▶ [Consigne 1] Dans le texte sur les anomalies hormonales, quelles hormones masculines les fœtus XX concernés ont-ils reçues en plus grande quantité ?
▶ [Consigne 2] Traduisez en anglais la phrase suivante du texte sur les anomalies hormonales : « De nos jours, cette pathologie est détectée dès la naissance et peut être contrôlée (diminution de la pilosité, de la raucité de la voix et des autres manifestations de virilisation) par des apports réguliers d’hormones. »
▶ [Consigne 3] Poursuivez le texte sur les anomalies hormonales à la suite de sa dernière phrase.

▶ [Texte à lire]
══════════════════════════════

Les anomalies hormonales

Les individus XX qui naissent avec un appareil génital extérieur soit partiellement soit totalement masculin

Ces fœtus ont reçu davantage d’hormones masculines (AMH et testostérone), ce qui a provoqué le développement d’organes sexuels externes, voire internes, masculins, alors que leur sexe chromosomique est féminin.

Deux cas de figure se présentent à la naissance: soit le développement de l’appareil génital externe masculin est incomplet et l’enfant est alors identifié comme une fille, qui grandira donc en développant une identité sexuée de fille; soit les organes sexuels externes sont totalement masculins et l’enfant est identifié comme un garçon et développera alors une identité sexuée de garçon.

Des études ont ainsi été réalisées sur des filles atteintes d’hyperplasie congénitale des surrénales, dont les organes génitaux externes à la naissance s’apparentent à un pénis en raison de la production par le fœtus de forts niveaux d’hormones androgènes. De nos jours, cette pathologie est détectée dès la naissance et peut être contrôlée (diminution de la pilosité, de la raucité de la voix et des autres manifestations de virilisation) par des apports réguliers d’hormones.

Toutefois, en grandissant, ces jeunes filles ont beau développer une identité sexuée de fille, étant donné qu’elles ont été identifiées à la naissance comme telles, il semble qu’elles se comportent de manière plus masculine que leurs sœurs qui ne sont pas atteintes de la même maladie. Elles seraient ainsi plus agressives, plus actives sur le plan physique, passeraient plus de temps à jouer avec les garçons et préfèreraient les activités masculines. Ces conduites «viriles» s’expliquent-elles alors par le fait que le fœtus ait baigné dans des hormones mâles? Sont-elles une preuve de l’influence des hormones mâles dans l’adoption de certains comportements masculins?

Peut-être que oui. Mais on pourrait aussi répondre par la négative, car cette pathologie génétique qu’est l’hyperplasie congénitale des surrénales semble n’avoir aucune influence sur les aptitudes cognitives comme le langage et le raisonnement spatial. Si les parents, connaissant la maladie de leurs filles, les ont davantage autorisées à disposer de jeux masculins, les attitudes masculines de ces jeunes filles ne pourraient-elles pas plutôt résulter de l’influence de l’éducation?

══════════════════════════════

(Entrées de données enregistrées)
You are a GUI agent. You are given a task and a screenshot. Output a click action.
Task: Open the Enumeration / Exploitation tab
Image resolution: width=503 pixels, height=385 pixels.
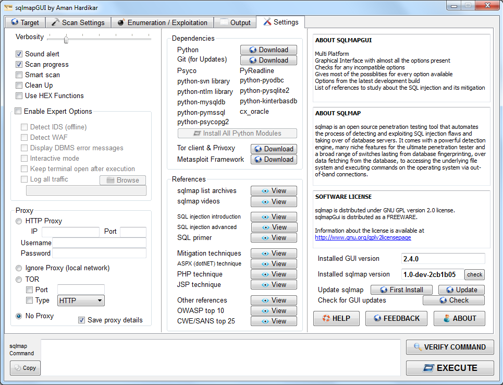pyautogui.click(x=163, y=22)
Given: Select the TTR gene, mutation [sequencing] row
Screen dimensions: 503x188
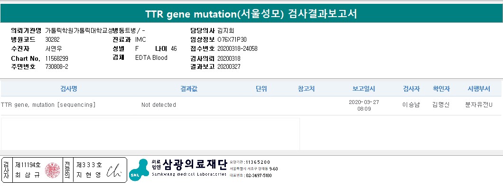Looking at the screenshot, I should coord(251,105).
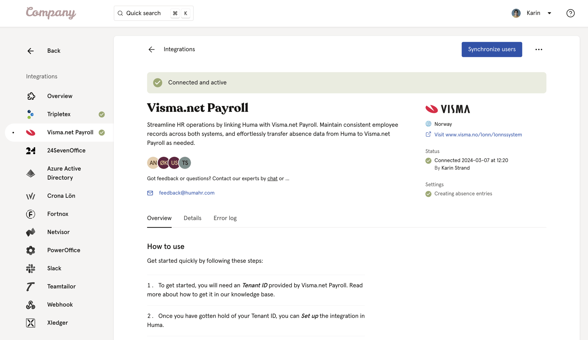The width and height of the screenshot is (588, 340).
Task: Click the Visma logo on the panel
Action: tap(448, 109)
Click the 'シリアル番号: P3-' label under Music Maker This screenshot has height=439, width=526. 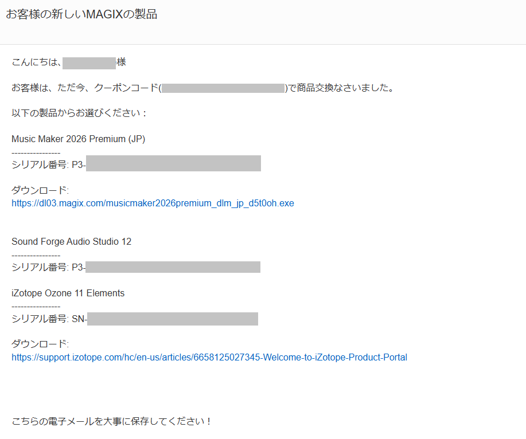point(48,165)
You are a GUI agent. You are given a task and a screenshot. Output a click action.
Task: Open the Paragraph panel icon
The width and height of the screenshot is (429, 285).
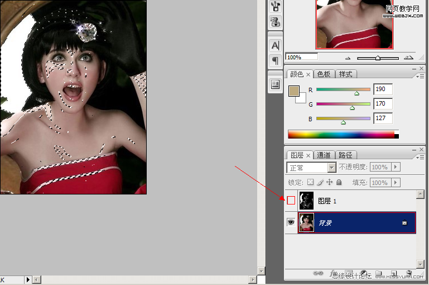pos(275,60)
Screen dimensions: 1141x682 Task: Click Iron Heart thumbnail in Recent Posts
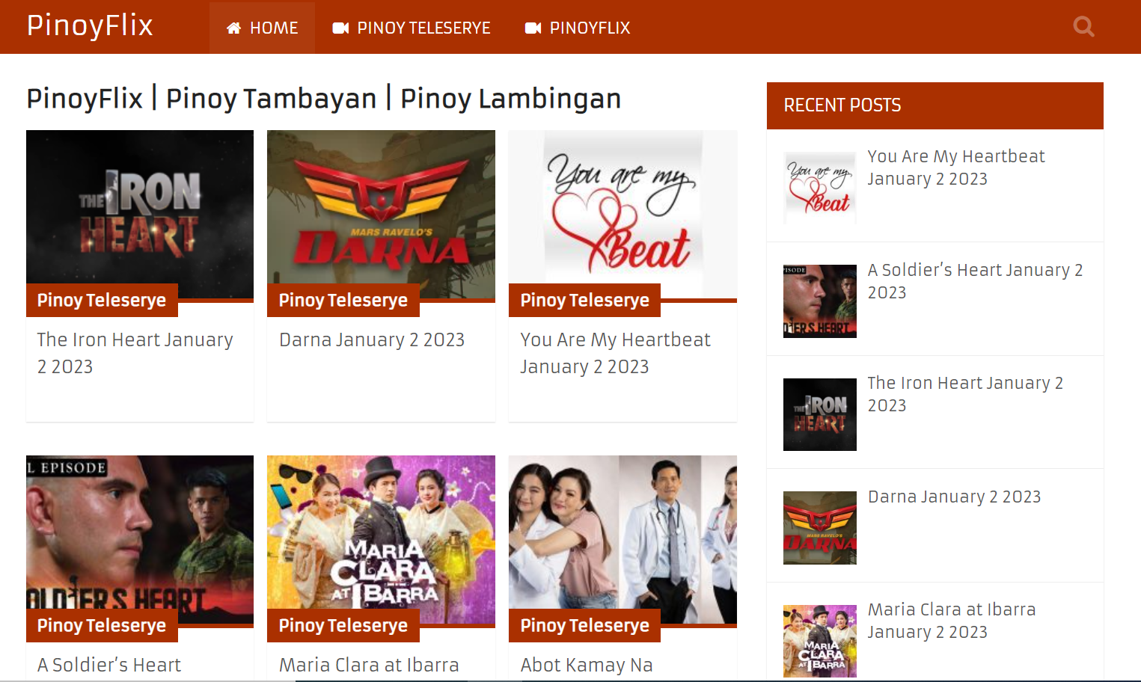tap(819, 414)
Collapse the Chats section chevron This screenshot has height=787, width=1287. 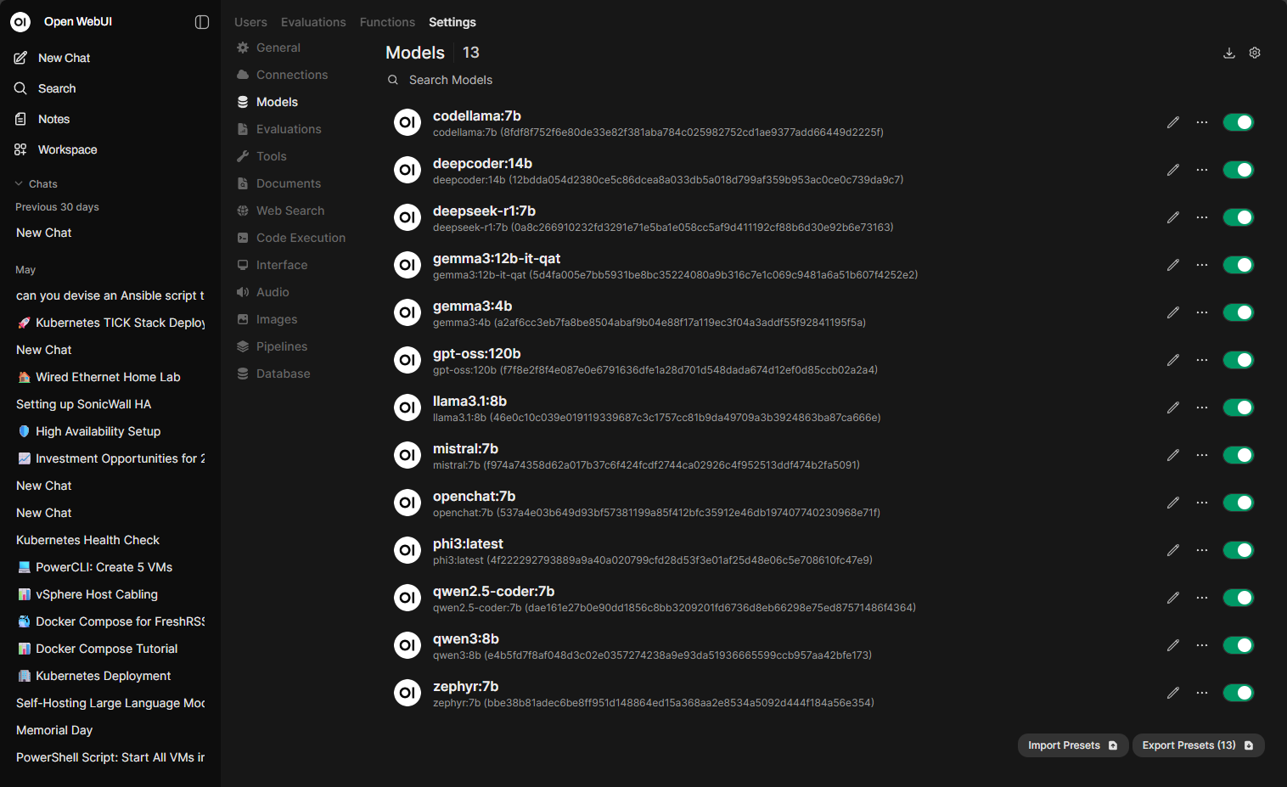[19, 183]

══════════════════════════════

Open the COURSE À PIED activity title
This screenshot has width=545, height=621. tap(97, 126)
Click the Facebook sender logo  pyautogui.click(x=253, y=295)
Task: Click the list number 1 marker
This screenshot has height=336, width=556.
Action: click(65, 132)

══════════════════════════════

▶ [Réponse attendue 1] L’AMH et la testostérone.

▶ [Réponse attendue 2] Nowadays, this condition is detected at birth and can be controlled (reduction of body hair, of hoarseness of the voice and of the other signs of virilization) through regular hormone intake.

▶ [Réponse attendue 3]
Les individus XY qui naissent soit avec un appareil génital masculin atrophié, soit avec des organes sexuels complètement féminins

Ce sont des individus dont les tissus sont insensibles aux androgènes (hormones mâles). Donc le bébé peut naître avec un appareil génital masculin atrophié ou des organes sexuels complètement féminins. En fonction de l’atrophie du pénis, le bébé peut être identifié comme une fille à la naissance ou déclaré comme un garçon.

Pour ceux que l’on déclare comme des garçons, les recherches mettent en évidence que ces individus manifestent peu d’intérêt pour les activités et les sports dits masculins. Est-ce parce que leurs tissus sont insensibles aux hormones mâles ou bien parce qu’ils suivent une stratégie d’évitement des vestiaires collectifs, où ils ne seraient pas virilement à leur avantage? Difficile de trancher entre les deux interprétations, qui ont pourtant deux origines totalement différentes: l’influence biologique d’un côté, l’influence socioculturelle de l’autre. On peut du reste souligner que certaines influences sont plutôt mises en avant en fonction des époques, des chercheurs, des financements des recherches, etc.

Une chose est néanmoins actuellement plutôt acceptée par tous: l’identité sexuée d’un enfant se forge en fonction de l’assignation de son sexe. L’enfant est d’abord un garçon ou une fille dans la tête de l’autre avant d’en être pleinement conscient pour lui-même. Comment en est-on arrivé à cette conclusion? Une étude de cas a été faite sur 105 enfants dont le sexe génétique et le sexe attribué à la naissance étaient en contradiction. 100 des 105 enfants avaient développé une identité sexuée conforme au sexe attribué à la naissance. Et seuls 5 enfants ont demandé un changement de sexe à l’âge adulte.